# Last edited on 2004-02-07 10:25:49 by stolfi
# A collection of sample texts in several languages, 
# formatted for statistical analysis.

CURRENT DIRECTORY LAYOUT

  Directories are named LLLL/DDD where LLLL is the language (engl, latn, span,
  ital) and DDD is the document.
  
  Within each directory there MAY be files with the following
  names and meanings:
    
    remove-html-junk-xx = filter that extracts usable text from 
      original HTML files.
  
    main.htm = the original source for edit.txt, as obtained from the
      net, with minimal clean-up, in the original encoding.

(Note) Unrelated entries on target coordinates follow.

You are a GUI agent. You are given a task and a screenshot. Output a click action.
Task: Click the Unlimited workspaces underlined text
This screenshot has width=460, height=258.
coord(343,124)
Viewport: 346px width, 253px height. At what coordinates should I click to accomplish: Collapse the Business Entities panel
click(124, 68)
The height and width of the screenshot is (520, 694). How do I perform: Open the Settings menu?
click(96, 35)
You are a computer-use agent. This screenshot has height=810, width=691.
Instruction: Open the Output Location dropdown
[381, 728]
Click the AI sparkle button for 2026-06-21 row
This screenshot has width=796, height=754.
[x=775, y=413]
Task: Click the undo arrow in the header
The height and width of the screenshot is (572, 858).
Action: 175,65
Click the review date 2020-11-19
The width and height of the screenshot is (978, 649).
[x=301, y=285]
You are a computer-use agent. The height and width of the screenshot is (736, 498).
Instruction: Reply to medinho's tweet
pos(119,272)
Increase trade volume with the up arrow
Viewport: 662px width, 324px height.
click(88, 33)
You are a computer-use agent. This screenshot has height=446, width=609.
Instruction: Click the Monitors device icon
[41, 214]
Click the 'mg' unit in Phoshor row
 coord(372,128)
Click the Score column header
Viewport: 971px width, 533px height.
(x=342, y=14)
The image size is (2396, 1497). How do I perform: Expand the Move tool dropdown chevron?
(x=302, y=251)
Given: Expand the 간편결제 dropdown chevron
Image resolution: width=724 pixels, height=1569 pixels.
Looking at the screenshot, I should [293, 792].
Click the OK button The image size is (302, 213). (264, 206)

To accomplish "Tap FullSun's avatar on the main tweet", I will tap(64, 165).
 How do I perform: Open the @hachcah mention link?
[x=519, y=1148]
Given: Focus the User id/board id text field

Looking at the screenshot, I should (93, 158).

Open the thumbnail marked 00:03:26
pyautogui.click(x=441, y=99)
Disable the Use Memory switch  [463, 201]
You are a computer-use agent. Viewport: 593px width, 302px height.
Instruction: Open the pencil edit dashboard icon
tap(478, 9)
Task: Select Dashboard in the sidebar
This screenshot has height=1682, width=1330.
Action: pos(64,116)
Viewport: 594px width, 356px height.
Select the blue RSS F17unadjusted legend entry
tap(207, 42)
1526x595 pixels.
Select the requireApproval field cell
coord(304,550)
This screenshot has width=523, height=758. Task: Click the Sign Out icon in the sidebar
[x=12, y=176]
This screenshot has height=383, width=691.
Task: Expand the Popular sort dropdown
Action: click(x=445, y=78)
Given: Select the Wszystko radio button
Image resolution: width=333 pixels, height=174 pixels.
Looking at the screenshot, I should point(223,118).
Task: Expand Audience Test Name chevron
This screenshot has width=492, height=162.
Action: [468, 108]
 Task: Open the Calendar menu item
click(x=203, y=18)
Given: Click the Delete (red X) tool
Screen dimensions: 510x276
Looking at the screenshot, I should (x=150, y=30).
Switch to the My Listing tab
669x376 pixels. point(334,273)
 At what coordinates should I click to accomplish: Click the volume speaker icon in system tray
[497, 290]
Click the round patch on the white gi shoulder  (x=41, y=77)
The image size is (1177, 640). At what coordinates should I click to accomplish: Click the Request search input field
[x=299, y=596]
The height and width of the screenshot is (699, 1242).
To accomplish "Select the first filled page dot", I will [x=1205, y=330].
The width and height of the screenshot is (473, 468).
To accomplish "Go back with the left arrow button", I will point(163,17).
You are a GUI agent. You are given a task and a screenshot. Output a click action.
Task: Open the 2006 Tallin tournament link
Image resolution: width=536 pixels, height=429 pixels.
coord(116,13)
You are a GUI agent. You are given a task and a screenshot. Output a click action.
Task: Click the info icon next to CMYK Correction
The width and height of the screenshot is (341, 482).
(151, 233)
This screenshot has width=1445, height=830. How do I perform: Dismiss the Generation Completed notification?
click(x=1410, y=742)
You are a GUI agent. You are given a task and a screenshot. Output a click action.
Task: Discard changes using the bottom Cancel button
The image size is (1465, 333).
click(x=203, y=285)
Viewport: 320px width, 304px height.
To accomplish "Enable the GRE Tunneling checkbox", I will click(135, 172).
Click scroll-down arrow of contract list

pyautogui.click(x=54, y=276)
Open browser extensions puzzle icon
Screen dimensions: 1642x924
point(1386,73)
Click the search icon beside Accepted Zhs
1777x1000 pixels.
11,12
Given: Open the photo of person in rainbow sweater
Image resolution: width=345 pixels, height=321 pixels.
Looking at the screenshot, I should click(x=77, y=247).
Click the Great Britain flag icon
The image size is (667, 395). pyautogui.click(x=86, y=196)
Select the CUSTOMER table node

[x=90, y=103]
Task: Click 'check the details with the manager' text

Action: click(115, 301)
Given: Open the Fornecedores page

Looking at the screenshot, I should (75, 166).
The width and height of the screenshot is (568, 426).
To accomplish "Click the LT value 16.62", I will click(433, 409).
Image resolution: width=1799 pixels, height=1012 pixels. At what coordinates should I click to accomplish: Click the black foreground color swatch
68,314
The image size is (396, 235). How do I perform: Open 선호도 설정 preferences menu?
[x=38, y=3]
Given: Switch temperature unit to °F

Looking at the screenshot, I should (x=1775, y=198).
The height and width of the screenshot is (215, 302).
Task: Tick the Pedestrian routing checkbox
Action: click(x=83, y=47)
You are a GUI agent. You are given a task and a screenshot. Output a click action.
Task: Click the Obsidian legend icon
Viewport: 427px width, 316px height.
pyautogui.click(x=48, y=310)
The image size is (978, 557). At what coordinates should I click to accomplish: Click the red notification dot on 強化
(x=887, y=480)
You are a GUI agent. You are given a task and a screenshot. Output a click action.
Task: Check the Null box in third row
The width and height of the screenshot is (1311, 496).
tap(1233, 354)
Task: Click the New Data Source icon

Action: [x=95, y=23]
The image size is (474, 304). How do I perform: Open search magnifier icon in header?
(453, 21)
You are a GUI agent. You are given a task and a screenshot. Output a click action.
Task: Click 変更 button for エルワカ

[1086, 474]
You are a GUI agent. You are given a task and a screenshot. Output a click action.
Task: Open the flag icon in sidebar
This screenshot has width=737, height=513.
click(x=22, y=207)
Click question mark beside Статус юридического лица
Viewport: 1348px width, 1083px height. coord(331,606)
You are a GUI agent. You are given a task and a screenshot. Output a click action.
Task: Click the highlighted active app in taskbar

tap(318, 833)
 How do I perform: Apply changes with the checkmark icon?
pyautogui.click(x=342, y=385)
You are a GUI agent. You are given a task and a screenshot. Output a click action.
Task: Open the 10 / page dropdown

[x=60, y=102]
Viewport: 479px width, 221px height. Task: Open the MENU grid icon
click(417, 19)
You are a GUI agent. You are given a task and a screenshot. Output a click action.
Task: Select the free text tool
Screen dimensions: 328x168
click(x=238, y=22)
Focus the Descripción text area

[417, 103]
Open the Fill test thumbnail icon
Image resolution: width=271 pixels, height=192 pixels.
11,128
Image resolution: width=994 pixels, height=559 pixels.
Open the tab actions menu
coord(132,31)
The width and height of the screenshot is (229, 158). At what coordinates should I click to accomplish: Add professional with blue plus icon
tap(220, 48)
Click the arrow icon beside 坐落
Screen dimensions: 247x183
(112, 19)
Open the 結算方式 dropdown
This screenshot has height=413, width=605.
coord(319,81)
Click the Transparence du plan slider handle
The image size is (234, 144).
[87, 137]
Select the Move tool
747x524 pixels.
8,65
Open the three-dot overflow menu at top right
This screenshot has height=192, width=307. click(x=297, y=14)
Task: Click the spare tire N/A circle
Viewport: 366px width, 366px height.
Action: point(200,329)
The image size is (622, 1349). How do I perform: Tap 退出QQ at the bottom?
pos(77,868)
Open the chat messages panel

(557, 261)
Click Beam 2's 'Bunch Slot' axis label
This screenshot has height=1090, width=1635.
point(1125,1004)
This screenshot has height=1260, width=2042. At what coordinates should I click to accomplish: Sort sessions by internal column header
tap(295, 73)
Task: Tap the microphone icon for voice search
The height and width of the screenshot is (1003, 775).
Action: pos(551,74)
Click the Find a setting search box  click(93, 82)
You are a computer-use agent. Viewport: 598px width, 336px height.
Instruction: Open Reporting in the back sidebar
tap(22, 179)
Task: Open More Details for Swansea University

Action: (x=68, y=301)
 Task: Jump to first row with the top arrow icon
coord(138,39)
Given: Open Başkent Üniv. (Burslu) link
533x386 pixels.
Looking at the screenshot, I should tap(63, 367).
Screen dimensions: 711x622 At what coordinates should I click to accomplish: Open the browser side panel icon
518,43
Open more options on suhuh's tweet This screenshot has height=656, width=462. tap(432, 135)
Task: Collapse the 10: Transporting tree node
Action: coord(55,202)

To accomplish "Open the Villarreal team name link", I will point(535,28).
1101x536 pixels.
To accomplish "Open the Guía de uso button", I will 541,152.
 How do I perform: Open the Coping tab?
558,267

    main.raw = intermediate file with some mechanical code conversion
      and editing.
      
    main.org = final source file, with all manual edits
      and transformations, with standardized @-directives 
      as expected by make-evt-from-org
      
    main.evt = the main text in EVT format, generated mechanically
      from main.org.
    
    main.wds = list of words from main.evt.
    
    main.cts = frequency counts for main.wds.
    
    raw-to-org = converts main.raw into a first draft of main.org.
    
    preprocess-org = optional mechanical transformations of main.org 
      before feeding it to org-to-evt.
      
    raw-to-wds = converts main.raw into a word list, for 
      consistency checking.
      
    cook-words-for-diff = preprocess words extracted from main.evt
      for consistency chack against words produced by raw-to-wds.
    
    Makefile = generates main.evt and the other files from main.org.
    
  If the Makefile is not present, the main.evt file was generated 
  by hand-editing.

  The master texts are stored in EVT-like format, extended with
  language-specific charset declarations (see wds-from-evt).
  Capitalization should be retained when it is significant in the
  original text. E.g., yes for English, Vietnamese, and modern Latin;
  no for Greek, Arabic, Tibetan, and some ancient Latin texts.
       
  The line locators should have the form <CCC.PP.NNN> where CCC is a
  chapter/section identifier, PP is a text unit ID and NNN is a line
  number (increasing within each CCC.PP combination). Each text unit
  must have homogeneous nature (normal text, title, label, quotation, etc.)
  
  Comments start with "#" on column 1. There should be a para-comment
  "## <CCC>" at the beginning of each new chapter.

TO DO

  This structure is inconsistent and too baroque.
  It is being converted to s aimpler scheme in 
  /home/staff/stolfi/projects/langbank/

  Old sub-directories are in 
  ~/voynich/work/Texts-Old/